NewEgg does sell Ballistix Tracer http://www.newegg.com/Product/Produ...E&DEPA=0&Description=Crucial+Ballistix+Tracer


----------



## Wile E (Jul 29, 2007)

Refuse said:


> Ah yeah, I was going with Ballistix originally but changed my mind. I have been reading more good things about the Ballistix RAM so I will probably get me some of that. Though the Tracer type I cannot find from my supplier (I don't think they stock it ) I will probably have to get it from somebody else...


The tracers don't really offer any advantages over the Ballistix, other than the pretty leds. lol.

My DDR2 800 Ballistix can do 1200Mhz @ 2.4v. I don't recommend running 2.4v 24/7 tho. lol


----------



## Refuse (Jul 29, 2007)

I live in New Zealand and buy all my parts from an NZ company...I'm not particularly confident in buying hardware overseas and paying\waiting for the shipping. I get free shipping and the parts come next day with the company I'm with now  Haven't had any problems with em either, except for the bent floppy drive they delivered to me!


----------



## DOM (Jul 29, 2007)

Refuse said:


> I live in New Zealand and buy all my parts from an NZ company...I'm not particularly confident in buying hardware overseas and paying\waiting for the shipping.

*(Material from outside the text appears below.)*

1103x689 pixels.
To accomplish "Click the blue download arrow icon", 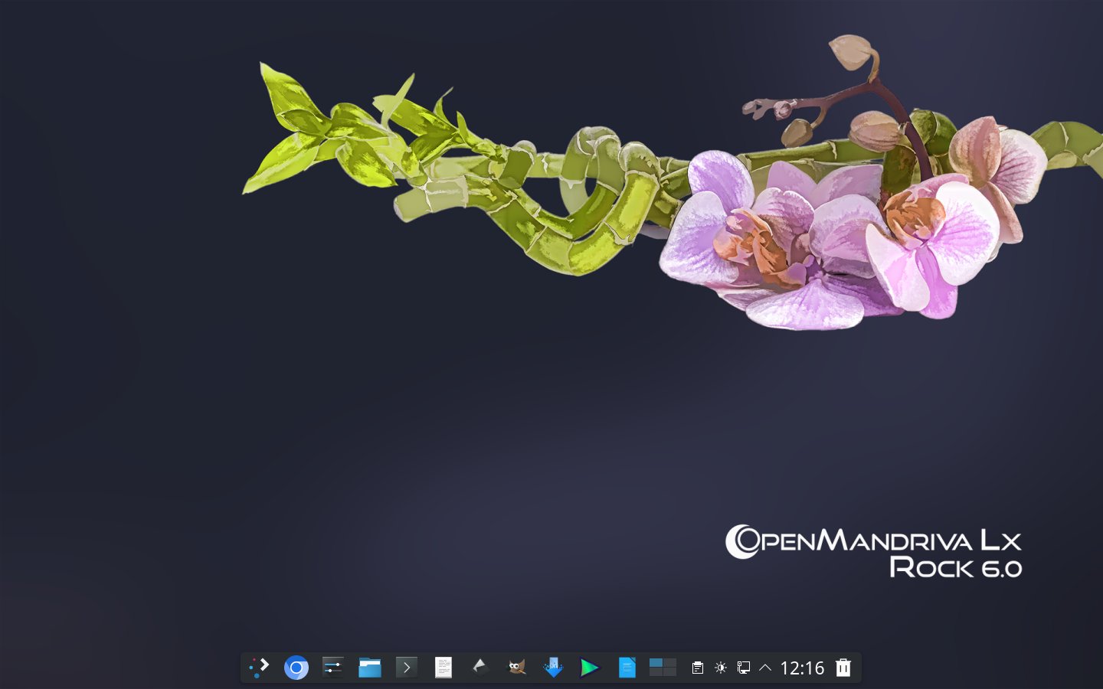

I get free shipping and the parts come next day with the company I'm with now  Haven't had any problems with em either, except for the bent floppy drive they delivered to me!



do you have  website where you get your stuff ?


----------



## Refuse (Jul 29, 2007)

DOM_ATI_X800XL_PCI-E said:


> do you have  website where you get your stuff ?



Sure do.

www.ascent.co.nz

Lookin' at getting a 500gb hard drive, partitioning about 80gb for OS, games, apps etc. and leaving the rest for movies and music. I'm looking at going with the Western Digital Caviar SE 500gb. Good decision? I see everyone talk shit about every brand, so it's hard to decide what to do with, lol.


----------



## Wile E (Jul 29, 2007)

Refuse said:


> Sure do.
> 
> www.ascent.co.nz
> 
> Lookin' at getting a 500gb hard drive, partitioning about 80gb for OS, games, apps etc. and leaving the rest for movies and music. I'm looking at going with the Western Digital Caviar SE 500gb. Good decision? I see everyone talk shit about every brand, so it's hard to decide what to do with, lol.


WD's are good HDs. 

You can't go wrong with a Seagate Barracuda 7200.10, either. I prefer the Seagate, personally.


----------



## Refuse (Jul 29, 2007)

Wile E said:


> WD's are good HDs.
> 
> You can't go wrong with a Seagate Barracuda 7200.10, either. I prefer the Seagate, personally.



Yeah, I have a Seagate 320gb in this machine at the moment, it's been going strong for longer than I can remember.


----------



## Mussels (Jul 29, 2007)

i have a seagate 320 in my gaming system, its VERY loud at seek compared to the various samsungs in my storage system.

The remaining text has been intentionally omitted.